▶ _TASK ITEM_
Repeat the material exactly, every line of it.

※

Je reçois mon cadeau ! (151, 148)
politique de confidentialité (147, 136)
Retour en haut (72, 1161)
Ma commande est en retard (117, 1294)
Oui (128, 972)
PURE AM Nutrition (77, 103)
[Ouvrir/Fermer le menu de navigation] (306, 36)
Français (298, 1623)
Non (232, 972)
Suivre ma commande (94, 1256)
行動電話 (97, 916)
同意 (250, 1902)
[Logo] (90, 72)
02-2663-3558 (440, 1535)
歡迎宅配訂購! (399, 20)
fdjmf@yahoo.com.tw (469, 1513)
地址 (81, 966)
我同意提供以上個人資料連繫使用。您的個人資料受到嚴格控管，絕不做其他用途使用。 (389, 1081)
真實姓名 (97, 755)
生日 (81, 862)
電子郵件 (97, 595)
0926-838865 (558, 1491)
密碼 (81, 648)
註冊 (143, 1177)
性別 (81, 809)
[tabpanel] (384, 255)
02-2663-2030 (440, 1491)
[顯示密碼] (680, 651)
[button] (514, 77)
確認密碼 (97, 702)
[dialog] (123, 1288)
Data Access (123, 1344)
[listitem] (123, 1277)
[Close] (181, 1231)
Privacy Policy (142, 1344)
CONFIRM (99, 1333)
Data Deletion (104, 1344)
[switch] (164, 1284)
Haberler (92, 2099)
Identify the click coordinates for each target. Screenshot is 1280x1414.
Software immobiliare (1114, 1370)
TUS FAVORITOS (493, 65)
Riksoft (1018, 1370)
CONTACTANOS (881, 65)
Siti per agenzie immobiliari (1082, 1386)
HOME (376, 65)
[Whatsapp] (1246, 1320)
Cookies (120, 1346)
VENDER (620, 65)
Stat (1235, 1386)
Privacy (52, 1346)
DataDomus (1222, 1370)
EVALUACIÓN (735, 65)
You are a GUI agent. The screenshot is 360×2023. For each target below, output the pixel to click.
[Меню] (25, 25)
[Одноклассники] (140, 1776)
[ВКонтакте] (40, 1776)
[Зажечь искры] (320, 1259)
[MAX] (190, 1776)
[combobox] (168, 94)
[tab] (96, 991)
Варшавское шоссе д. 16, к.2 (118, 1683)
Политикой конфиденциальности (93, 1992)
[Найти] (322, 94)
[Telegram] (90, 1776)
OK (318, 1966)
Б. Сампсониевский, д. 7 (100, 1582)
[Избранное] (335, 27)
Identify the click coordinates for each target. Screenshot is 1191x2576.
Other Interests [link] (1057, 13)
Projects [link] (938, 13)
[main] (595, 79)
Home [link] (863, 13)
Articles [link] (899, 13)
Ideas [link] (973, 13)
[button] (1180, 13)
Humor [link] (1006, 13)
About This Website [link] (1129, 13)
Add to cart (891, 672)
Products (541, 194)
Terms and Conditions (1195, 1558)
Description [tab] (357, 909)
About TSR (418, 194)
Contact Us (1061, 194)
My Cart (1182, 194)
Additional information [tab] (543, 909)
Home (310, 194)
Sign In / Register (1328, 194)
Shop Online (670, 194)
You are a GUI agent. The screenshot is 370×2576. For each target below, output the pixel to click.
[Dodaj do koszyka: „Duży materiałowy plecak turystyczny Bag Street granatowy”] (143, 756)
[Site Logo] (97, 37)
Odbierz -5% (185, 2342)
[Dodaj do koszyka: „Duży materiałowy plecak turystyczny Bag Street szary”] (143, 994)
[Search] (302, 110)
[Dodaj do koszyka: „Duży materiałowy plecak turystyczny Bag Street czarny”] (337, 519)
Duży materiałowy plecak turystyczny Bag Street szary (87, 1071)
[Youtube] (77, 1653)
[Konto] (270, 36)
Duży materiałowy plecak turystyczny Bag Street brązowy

※

▶ _ANSWER BELOW_
Je reçois mon cadeau ! (151, 148)
politique de confidentialité (147, 136)
Retour en haut (72, 1161)
Ma commande est en retard (117, 1294)
Oui (128, 972)
PURE AM Nutrition (77, 103)
[Ouvrir/Fermer le menu de navigation] (306, 36)
Français (298, 1623)
Non (232, 972)
Suivre ma commande (94, 1256)
行動電話 (97, 916)
同意 (250, 1902)
[Logo] (90, 72)
02-2663-3558 (440, 1535)
歡迎宅配訂購! (399, 20)
fdjmf@yahoo.com.tw (469, 1513)
地址 (81, 966)
我同意提供以上個人資料連繫使用。您的個人資料受到嚴格控管，絕不做其他用途使用。 (389, 1081)
真實姓名 (97, 755)
生日 (81, 862)
電子郵件 (97, 595)
0926-838865 (558, 1491)
密碼 (81, 648)
註冊 (143, 1177)
性別 (81, 809)
[tabpanel] (384, 255)
02-2663-2030 (440, 1491)
[顯示密碼] (680, 651)
[button] (514, 77)
確認密碼 (97, 702)
[dialog] (123, 1288)
Data Access (123, 1344)
[listitem] (123, 1277)
[Close] (181, 1231)
Privacy Policy (142, 1344)
CONFIRM (99, 1333)
Data Deletion (104, 1344)
[switch] (164, 1284)
Haberler (92, 2099)
Identify the click coordinates for each target. Screenshot is 1280x1414.
Software immobiliare (1114, 1370)
TUS FAVORITOS (493, 65)
Riksoft (1018, 1370)
CONTACTANOS (881, 65)
Siti per agenzie immobiliari (1082, 1386)
HOME (376, 65)
[Whatsapp] (1246, 1320)
Cookies (120, 1346)
VENDER (620, 65)
Stat (1235, 1386)
Privacy (52, 1346)
DataDomus (1222, 1370)
EVALUACIÓN (735, 65)
You are a GUI agent. The screenshot is 360×2023. For each target below, output the pixel to click.
[Меню] (25, 25)
[Одноклассники] (140, 1776)
[ВКонтакте] (40, 1776)
[Зажечь искры] (320, 1259)
[MAX] (190, 1776)
[combobox] (168, 94)
[tab] (96, 991)
Варшавское шоссе д. 16, к.2 (118, 1683)
Политикой конфиденциальности (93, 1992)
[Найти] (322, 94)
[Telegram] (90, 1776)
OK (318, 1966)
Б. Сампсониевский, д. 7 (100, 1582)
[Избранное] (335, 27)
Identify the click coordinates for each target. Screenshot is 1191x2576.
Other Interests [link] (1057, 13)
Projects [link] (938, 13)
[main] (595, 79)
Home [link] (863, 13)
Articles [link] (899, 13)
Ideas [link] (973, 13)
[button] (1180, 13)
Humor [link] (1006, 13)
About This Website [link] (1129, 13)
Add to cart (891, 672)
Products (541, 194)
Terms and Conditions (1195, 1558)
Description [tab] (357, 909)
About TSR (418, 194)
Contact Us (1061, 194)
My Cart (1182, 194)
Additional information [tab] (543, 909)
Home (310, 194)
Sign In / Register (1328, 194)
Shop Online (670, 194)
You are a GUI agent. The screenshot is 370×2576. For each target below, output the pixel to click.
[Dodaj do koszyka: „Duży materiałowy plecak turystyczny Bag Street granatowy”] (143, 756)
[Site Logo] (97, 37)
Odbierz -5% (185, 2342)
[Dodaj do koszyka: „Duży materiałowy plecak turystyczny Bag Street szary”] (143, 994)
[Search] (302, 110)
[Dodaj do koszyka: „Duży materiałowy plecak turystyczny Bag Street czarny”] (337, 519)
Duży materiałowy plecak turystyczny Bag Street szary (87, 1071)
[Youtube] (77, 1653)
[Konto] (270, 36)
Duży materiałowy plecak turystyczny Bag Street brązowy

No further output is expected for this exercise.